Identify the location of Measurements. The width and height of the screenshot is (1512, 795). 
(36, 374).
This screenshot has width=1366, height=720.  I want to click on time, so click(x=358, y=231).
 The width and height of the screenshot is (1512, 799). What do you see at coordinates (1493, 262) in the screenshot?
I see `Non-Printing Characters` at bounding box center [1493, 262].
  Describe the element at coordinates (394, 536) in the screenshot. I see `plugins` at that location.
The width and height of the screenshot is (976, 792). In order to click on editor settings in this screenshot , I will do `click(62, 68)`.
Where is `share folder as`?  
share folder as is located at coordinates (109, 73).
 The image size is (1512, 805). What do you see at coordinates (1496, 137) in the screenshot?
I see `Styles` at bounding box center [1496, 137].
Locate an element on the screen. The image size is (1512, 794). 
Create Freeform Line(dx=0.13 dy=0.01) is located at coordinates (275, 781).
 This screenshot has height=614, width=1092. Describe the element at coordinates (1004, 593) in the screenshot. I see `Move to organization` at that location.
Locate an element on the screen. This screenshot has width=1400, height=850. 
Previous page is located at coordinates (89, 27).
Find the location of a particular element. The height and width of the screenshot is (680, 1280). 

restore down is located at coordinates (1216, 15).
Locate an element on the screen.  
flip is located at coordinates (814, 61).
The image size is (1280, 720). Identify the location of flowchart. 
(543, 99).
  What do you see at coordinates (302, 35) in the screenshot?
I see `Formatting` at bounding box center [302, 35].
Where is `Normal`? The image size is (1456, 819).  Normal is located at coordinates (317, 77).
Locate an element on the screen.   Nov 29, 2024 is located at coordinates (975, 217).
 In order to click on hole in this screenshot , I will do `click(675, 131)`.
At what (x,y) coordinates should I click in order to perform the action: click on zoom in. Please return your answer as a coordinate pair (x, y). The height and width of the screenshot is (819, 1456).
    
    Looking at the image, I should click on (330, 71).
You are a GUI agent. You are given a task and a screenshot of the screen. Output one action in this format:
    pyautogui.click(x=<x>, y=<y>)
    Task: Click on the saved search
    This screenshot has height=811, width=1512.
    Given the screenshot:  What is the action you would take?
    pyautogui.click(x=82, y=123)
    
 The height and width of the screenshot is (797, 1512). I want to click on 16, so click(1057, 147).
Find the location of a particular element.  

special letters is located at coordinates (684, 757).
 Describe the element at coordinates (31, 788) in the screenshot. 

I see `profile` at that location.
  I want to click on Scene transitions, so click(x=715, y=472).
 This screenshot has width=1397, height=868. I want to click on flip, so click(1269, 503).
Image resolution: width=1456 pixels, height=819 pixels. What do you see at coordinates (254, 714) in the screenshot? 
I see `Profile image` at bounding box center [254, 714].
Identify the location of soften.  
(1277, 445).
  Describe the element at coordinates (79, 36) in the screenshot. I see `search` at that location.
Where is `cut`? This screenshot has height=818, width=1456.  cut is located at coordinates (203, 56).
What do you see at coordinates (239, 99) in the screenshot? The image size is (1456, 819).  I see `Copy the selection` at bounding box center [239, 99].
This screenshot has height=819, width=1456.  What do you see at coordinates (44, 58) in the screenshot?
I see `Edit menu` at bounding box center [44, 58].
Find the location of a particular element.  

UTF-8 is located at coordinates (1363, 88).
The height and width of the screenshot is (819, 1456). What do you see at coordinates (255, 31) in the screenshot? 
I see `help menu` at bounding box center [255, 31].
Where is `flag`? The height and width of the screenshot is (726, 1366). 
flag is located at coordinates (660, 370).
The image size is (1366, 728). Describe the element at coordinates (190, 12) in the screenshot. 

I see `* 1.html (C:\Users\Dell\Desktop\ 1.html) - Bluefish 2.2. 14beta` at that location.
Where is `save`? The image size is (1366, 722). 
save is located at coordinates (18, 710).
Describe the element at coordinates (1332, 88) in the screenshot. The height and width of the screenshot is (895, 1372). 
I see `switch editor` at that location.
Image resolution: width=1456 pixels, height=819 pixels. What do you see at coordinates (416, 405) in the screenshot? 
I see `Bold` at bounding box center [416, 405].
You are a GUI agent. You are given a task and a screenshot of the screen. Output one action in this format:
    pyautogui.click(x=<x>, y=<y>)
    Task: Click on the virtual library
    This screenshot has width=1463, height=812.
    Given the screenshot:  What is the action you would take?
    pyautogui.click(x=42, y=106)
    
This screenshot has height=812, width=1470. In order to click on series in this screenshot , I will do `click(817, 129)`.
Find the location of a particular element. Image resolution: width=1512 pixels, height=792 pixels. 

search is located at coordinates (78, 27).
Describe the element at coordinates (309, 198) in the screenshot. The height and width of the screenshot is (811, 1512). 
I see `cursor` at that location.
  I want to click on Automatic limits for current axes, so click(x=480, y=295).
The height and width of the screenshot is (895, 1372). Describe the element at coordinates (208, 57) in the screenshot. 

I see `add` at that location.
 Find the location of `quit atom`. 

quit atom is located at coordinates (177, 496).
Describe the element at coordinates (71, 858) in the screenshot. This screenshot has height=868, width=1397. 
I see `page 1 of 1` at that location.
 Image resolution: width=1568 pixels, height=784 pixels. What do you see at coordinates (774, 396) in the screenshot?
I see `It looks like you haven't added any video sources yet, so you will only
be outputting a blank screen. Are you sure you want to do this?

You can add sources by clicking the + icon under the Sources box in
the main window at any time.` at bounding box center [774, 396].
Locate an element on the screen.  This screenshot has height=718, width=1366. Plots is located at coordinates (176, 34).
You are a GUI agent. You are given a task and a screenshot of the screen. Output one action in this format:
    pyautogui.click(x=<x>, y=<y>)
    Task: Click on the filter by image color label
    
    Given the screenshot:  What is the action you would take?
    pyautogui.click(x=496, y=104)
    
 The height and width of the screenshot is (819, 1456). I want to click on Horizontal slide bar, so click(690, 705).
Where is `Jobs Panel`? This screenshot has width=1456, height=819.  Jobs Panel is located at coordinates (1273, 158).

^^^^^^^^

WHAT YOU WILL DO
Reproduce every one of the entries above word for word, with nothing left out or altered.

WORKED SOLUTION
Identify the location of Measurements. The width and height of the screenshot is (1512, 795). 
(36, 374).
This screenshot has width=1366, height=720.  I want to click on time, so click(x=358, y=231).
 The width and height of the screenshot is (1512, 799). What do you see at coordinates (1493, 262) in the screenshot?
I see `Non-Printing Characters` at bounding box center [1493, 262].
  Describe the element at coordinates (394, 536) in the screenshot. I see `plugins` at that location.
The width and height of the screenshot is (976, 792). In order to click on editor settings in this screenshot , I will do `click(62, 68)`.
Where is `share folder as`?  
share folder as is located at coordinates (109, 73).
 The image size is (1512, 805). What do you see at coordinates (1496, 137) in the screenshot?
I see `Styles` at bounding box center [1496, 137].
Locate an element on the screen. The image size is (1512, 794). 
Create Freeform Line(dx=0.13 dy=0.01) is located at coordinates (275, 781).
 This screenshot has height=614, width=1092. Describe the element at coordinates (1004, 593) in the screenshot. I see `Move to organization` at that location.
Locate an element on the screen. This screenshot has width=1400, height=850. 
Previous page is located at coordinates (89, 27).
Find the location of a particular element. The height and width of the screenshot is (680, 1280). 

restore down is located at coordinates (1216, 15).
Locate an element on the screen.  
flip is located at coordinates (814, 61).
The image size is (1280, 720). Identify the location of flowchart. 
(543, 99).
  What do you see at coordinates (302, 35) in the screenshot?
I see `Formatting` at bounding box center [302, 35].
Where is `Normal`? The image size is (1456, 819).  Normal is located at coordinates (317, 77).
Locate an element on the screen.   Nov 29, 2024 is located at coordinates (975, 217).
 In order to click on hole in this screenshot , I will do `click(675, 131)`.
At what (x,y) coordinates should I click in order to perform the action: click on zoom in. Please return your answer as a coordinate pair (x, y). The height and width of the screenshot is (819, 1456).
    
    Looking at the image, I should click on (330, 71).
You are a GUI agent. You are given a task and a screenshot of the screen. Output one action in this format:
    pyautogui.click(x=<x>, y=<y>)
    Task: Click on the saved search
    This screenshot has height=811, width=1512.
    Given the screenshot:  What is the action you would take?
    pyautogui.click(x=82, y=123)
    
 The height and width of the screenshot is (797, 1512). I want to click on 16, so click(1057, 147).
Find the location of a particular element.  

special letters is located at coordinates (684, 757).
 Describe the element at coordinates (31, 788) in the screenshot. 

I see `profile` at that location.
  I want to click on Scene transitions, so click(x=715, y=472).
 This screenshot has width=1397, height=868. I want to click on flip, so click(1269, 503).
Image resolution: width=1456 pixels, height=819 pixels. What do you see at coordinates (254, 714) in the screenshot? 
I see `Profile image` at bounding box center [254, 714].
Identify the location of soften.  
(1277, 445).
  Describe the element at coordinates (79, 36) in the screenshot. I see `search` at that location.
Where is `cut`? This screenshot has height=818, width=1456.  cut is located at coordinates (203, 56).
What do you see at coordinates (239, 99) in the screenshot? The image size is (1456, 819).  I see `Copy the selection` at bounding box center [239, 99].
This screenshot has height=819, width=1456.  What do you see at coordinates (44, 58) in the screenshot?
I see `Edit menu` at bounding box center [44, 58].
Find the location of a particular element.  

UTF-8 is located at coordinates (1363, 88).
The height and width of the screenshot is (819, 1456). What do you see at coordinates (255, 31) in the screenshot? 
I see `help menu` at bounding box center [255, 31].
Where is `flag`? The height and width of the screenshot is (726, 1366). 
flag is located at coordinates (660, 370).
The image size is (1366, 728). Describe the element at coordinates (190, 12) in the screenshot. 

I see `* 1.html (C:\Users\Dell\Desktop\ 1.html) - Bluefish 2.2. 14beta` at that location.
Where is `save`? The image size is (1366, 722). 
save is located at coordinates (18, 710).
Describe the element at coordinates (1332, 88) in the screenshot. The height and width of the screenshot is (895, 1372). 
I see `switch editor` at that location.
Image resolution: width=1456 pixels, height=819 pixels. What do you see at coordinates (416, 405) in the screenshot? 
I see `Bold` at bounding box center [416, 405].
You are a GUI agent. You are given a task and a screenshot of the screen. Output one action in this format:
    pyautogui.click(x=<x>, y=<y>)
    Task: Click on the virtual library
    This screenshot has width=1463, height=812.
    Given the screenshot:  What is the action you would take?
    pyautogui.click(x=42, y=106)
    
This screenshot has height=812, width=1470. In order to click on series in this screenshot , I will do `click(817, 129)`.
Find the location of a particular element. Image resolution: width=1512 pixels, height=792 pixels. 

search is located at coordinates (78, 27).
Describe the element at coordinates (309, 198) in the screenshot. The height and width of the screenshot is (811, 1512). 
I see `cursor` at that location.
  I want to click on Automatic limits for current axes, so click(x=480, y=295).
The height and width of the screenshot is (895, 1372). Describe the element at coordinates (208, 57) in the screenshot. 

I see `add` at that location.
 Find the location of `quit atom`. 

quit atom is located at coordinates (177, 496).
Describe the element at coordinates (71, 858) in the screenshot. This screenshot has height=868, width=1397. 
I see `page 1 of 1` at that location.
 Image resolution: width=1568 pixels, height=784 pixels. What do you see at coordinates (774, 396) in the screenshot?
I see `It looks like you haven't added any video sources yet, so you will only
be outputting a blank screen. Are you sure you want to do this?

You can add sources by clicking the + icon under the Sources box in
the main window at any time.` at bounding box center [774, 396].
Locate an element on the screen.  This screenshot has height=718, width=1366. Plots is located at coordinates (176, 34).
You are a GUI agent. You are given a task and a screenshot of the screen. Output one action in this format:
    pyautogui.click(x=<x>, y=<y>)
    Task: Click on the filter by image color label
    
    Given the screenshot:  What is the action you would take?
    pyautogui.click(x=496, y=104)
    
 The height and width of the screenshot is (819, 1456). I want to click on Horizontal slide bar, so click(690, 705).
Where is `Jobs Panel`? This screenshot has width=1456, height=819.  Jobs Panel is located at coordinates (1273, 158).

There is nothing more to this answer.